Instead of starting with theory, let’s go straight to the kinds of NDAs freelancers are actually signing in 2024–2025. These examples of freelance non-disclosure agreement examples are based on common clauses used by agencies, startups, and corporate legal teams.

You’ll notice the same building blocks repeating: definition of confidential information, how long you must keep it confidential, what you can’t do with it, and what happens if things go wrong. The differences are in the details—and those details decide whether the NDA is fair or lopsided.


Example of a one-way NDA for a marketing freelancer

A classic situation: A mid-size e‑commerce brand wants to hire you to run paid ads. Before sharing their customer data and ad account performance, they send a short one-way NDA.

Key features in this example of a freelance NDA:

  • One-way obligation: Only you (the freelancer) are bound. The client can share your proposal or ideas unless you add language to protect your own confidential information.
  • Broad definition of confidential information: “All non-public information relating to the Company’s marketing strategies, customer lists, financial performance, pricing, and product roadmap.” That sounds reasonable, but “all non-public information” can be very wide.
  • Short term: Often 1–2 years after the end of the engagement. That’s typical for marketing data, which loses value over time.

How freelancers respond in 2024–2025:

Many experienced marketers now ask to add a line that protects their own proprietary frameworks, templates, and pricing. They’re turning one-way NDAs into mutual NDAs so clients cannot hand internal decks to a cheaper competitor.

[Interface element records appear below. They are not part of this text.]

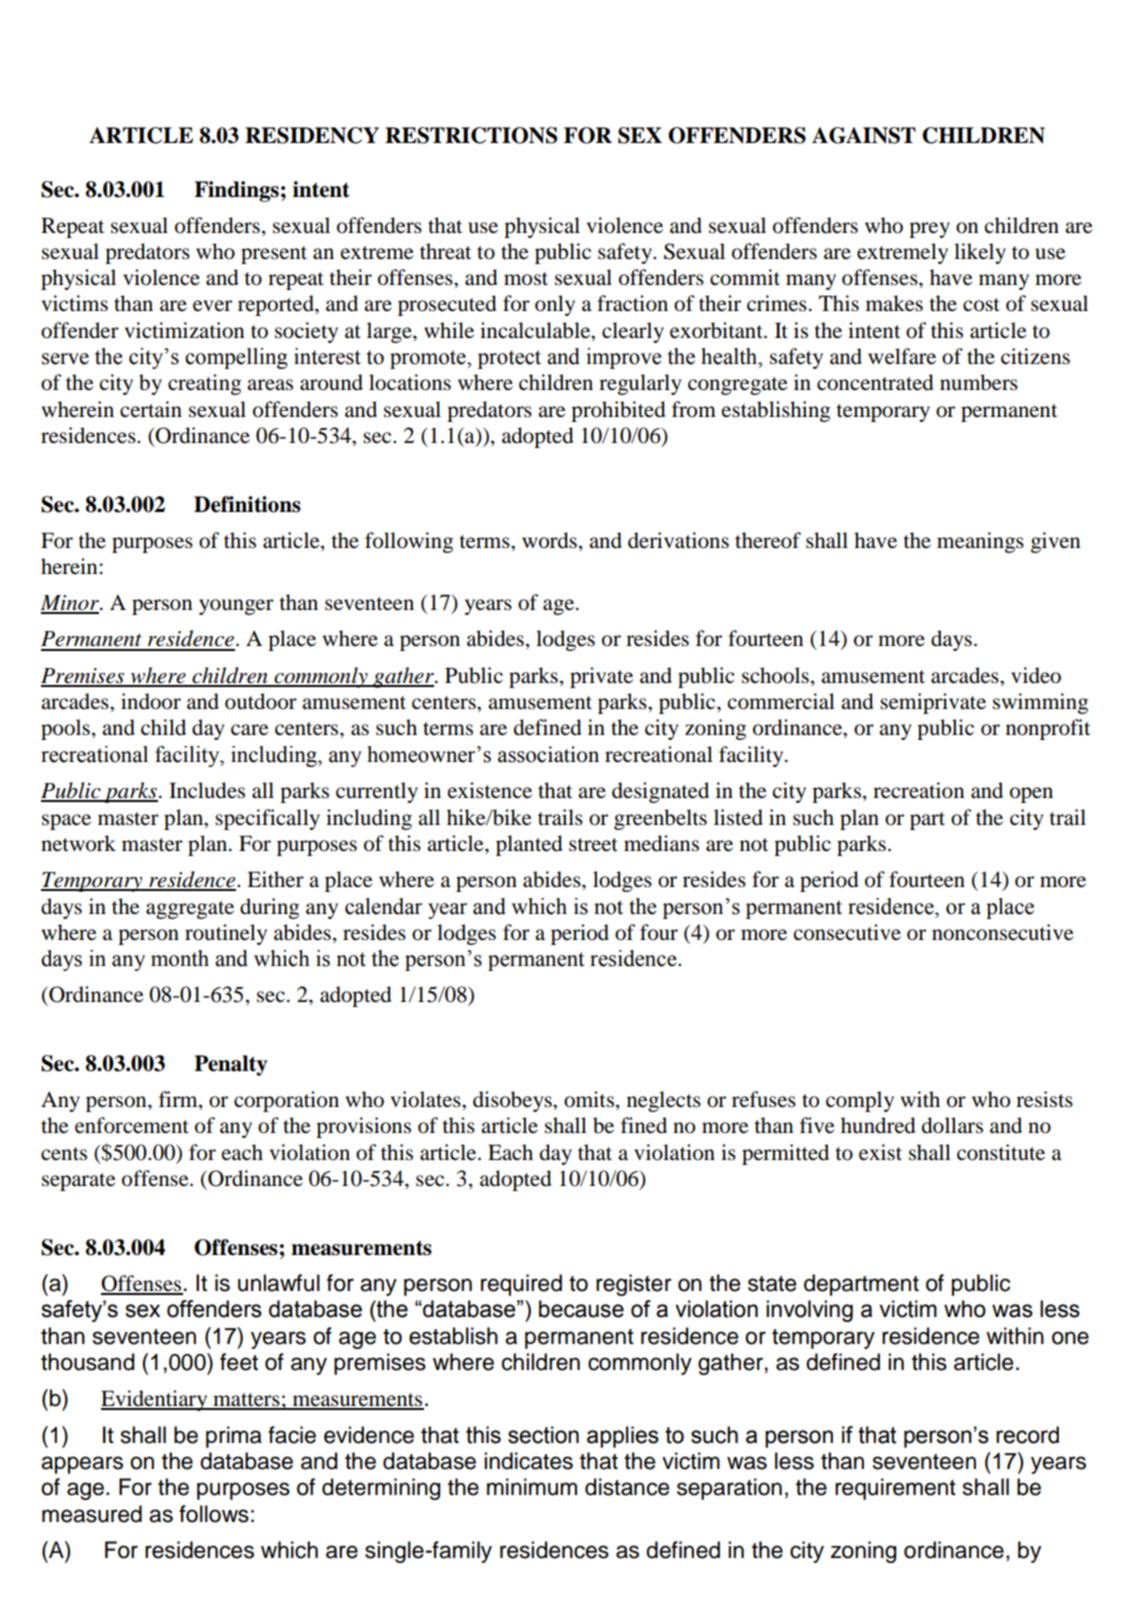  What do you see at coordinates (532, 1487) in the image?
I see `minimum` at bounding box center [532, 1487].
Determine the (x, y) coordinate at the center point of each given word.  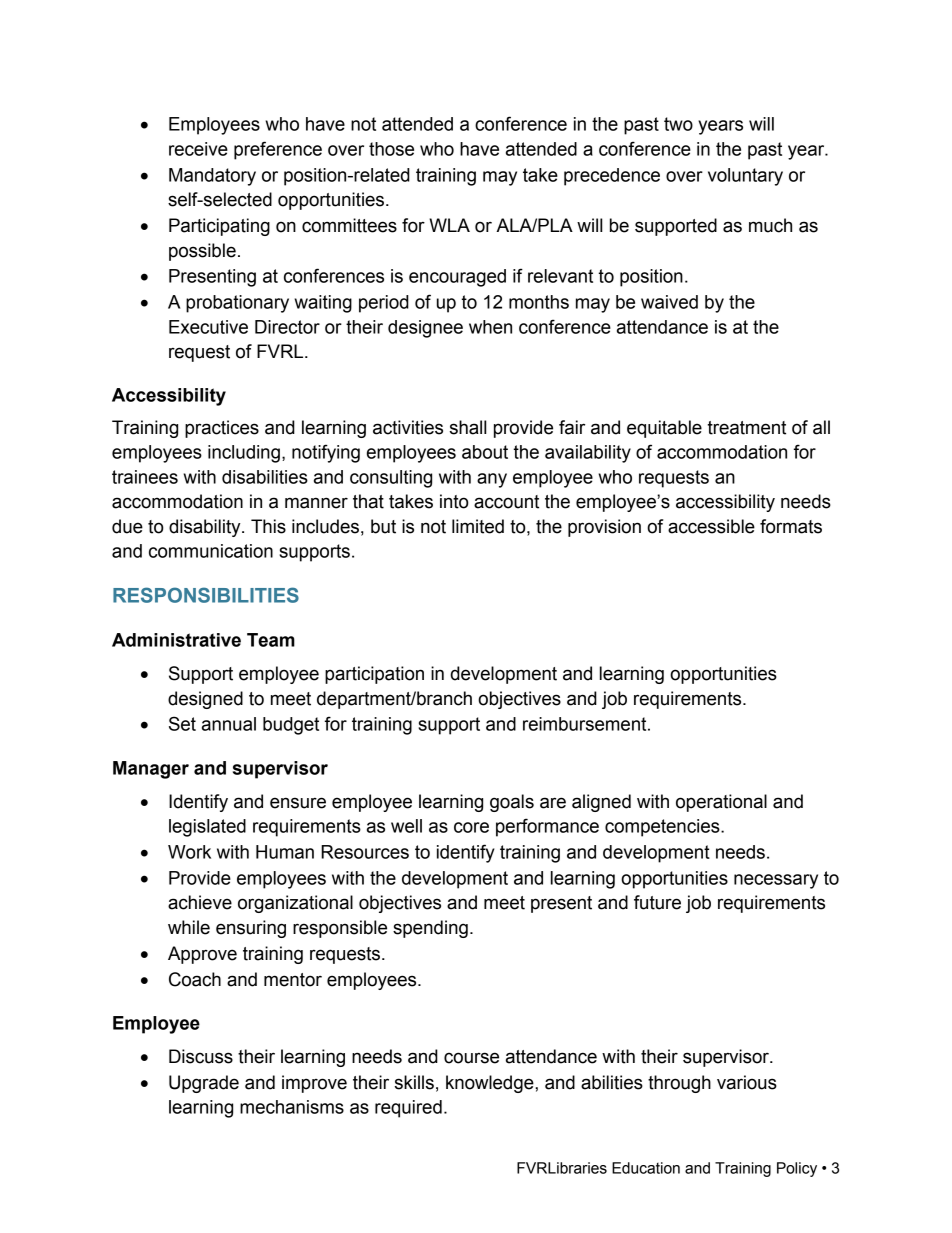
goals (512, 803)
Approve (202, 955)
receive (198, 149)
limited (478, 526)
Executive (208, 327)
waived (669, 302)
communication (211, 551)
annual (229, 724)
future (657, 902)
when (490, 327)
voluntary (745, 177)
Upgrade (204, 1084)
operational (721, 803)
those (391, 149)
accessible (711, 526)
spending (430, 929)
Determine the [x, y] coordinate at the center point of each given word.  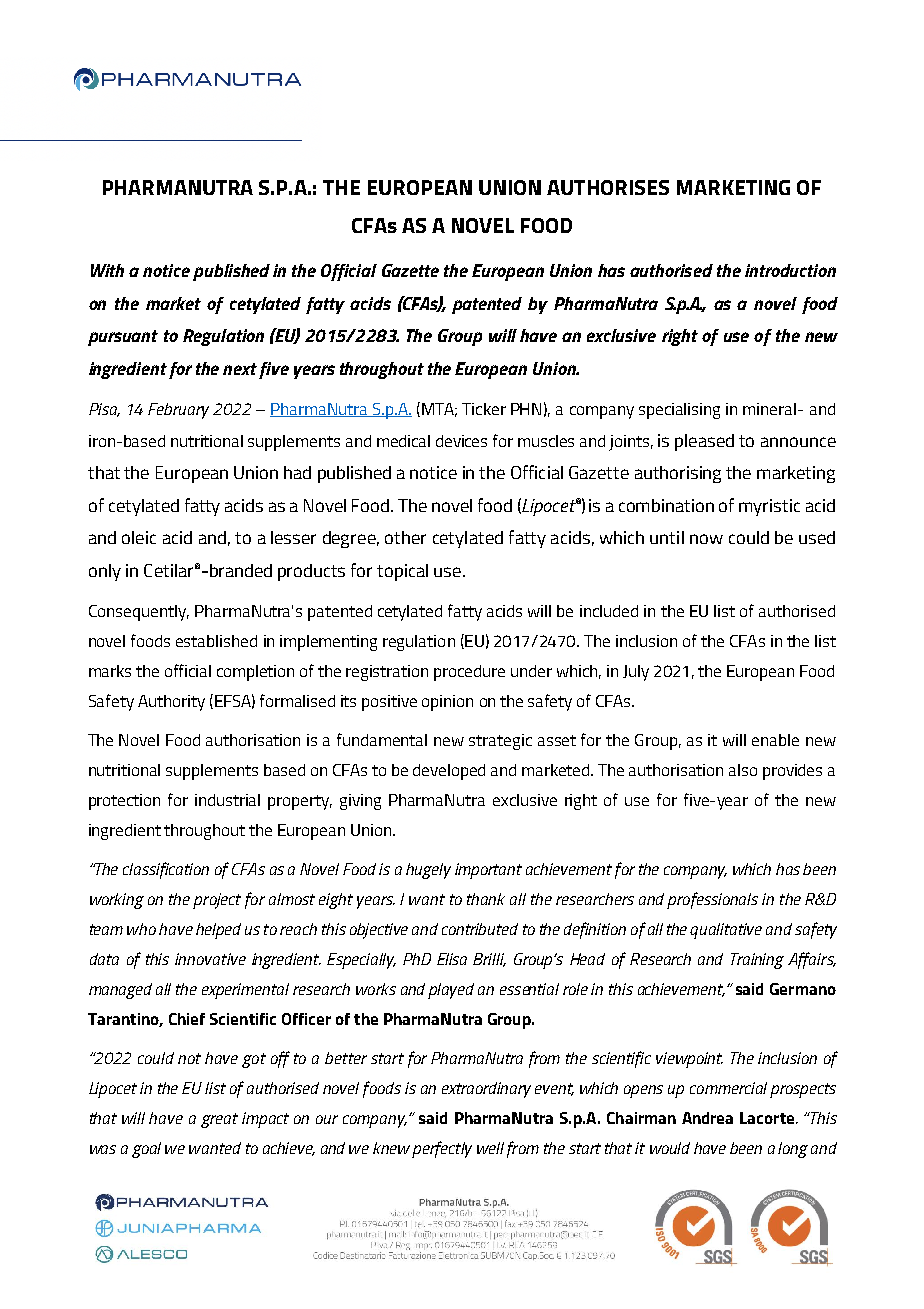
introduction [790, 270]
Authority [171, 703]
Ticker [484, 409]
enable [775, 740]
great [219, 1120]
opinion [447, 703]
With [107, 270]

Example of a mutual NDA for a software developer

Now imagine you’re a freelance developer building a custom integration for a SaaS startup. You’ll see their architecture, internal tools, maybe even production data. They’ll see your proprietary libraries or workflow.

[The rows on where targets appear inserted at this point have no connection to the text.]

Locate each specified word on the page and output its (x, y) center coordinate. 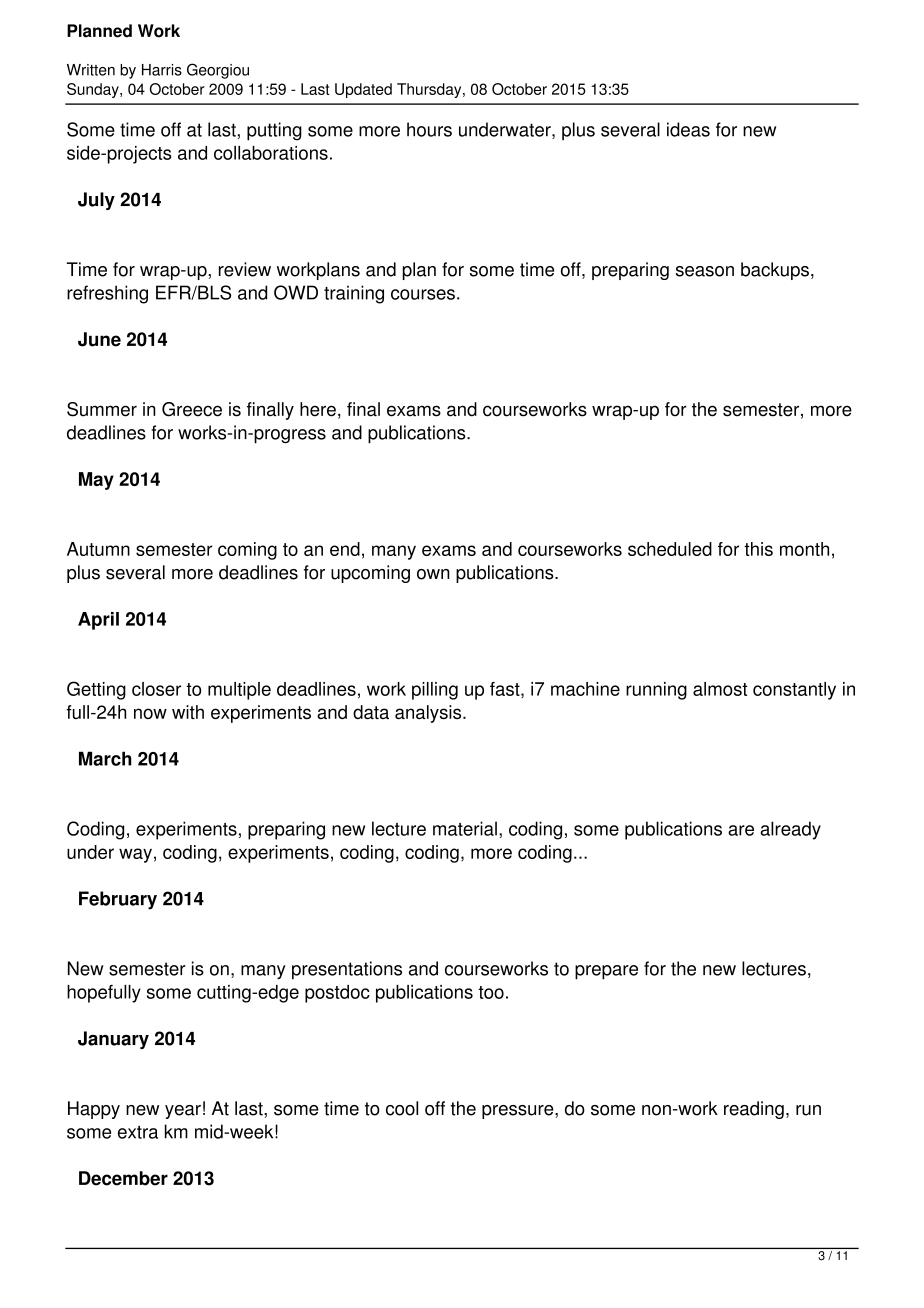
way (135, 855)
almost (720, 689)
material (465, 828)
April (98, 621)
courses (423, 294)
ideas (688, 129)
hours (429, 129)
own (433, 574)
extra (138, 1132)
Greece (192, 409)
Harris (162, 70)
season (705, 271)
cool (402, 1108)
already (791, 830)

This is where mutual examples of freelance non-disclosure agreement examples come in.

Common traits of a mutual NDA in this context:

  • Both parties share confidential information. The agreement clearly states that each side’s non-public information is protected.
  • Specific carve-outs: Information isn’t confidential if it’s public, already known to the receiving party, or independently developed. This language is standard and aligns with best practices you’ll see in many legal templates from universities and research institutions.
  • Longer duration for technical info: Technical trade secrets might be protected for 3–5 years, or even indefinitely for true trade secrets.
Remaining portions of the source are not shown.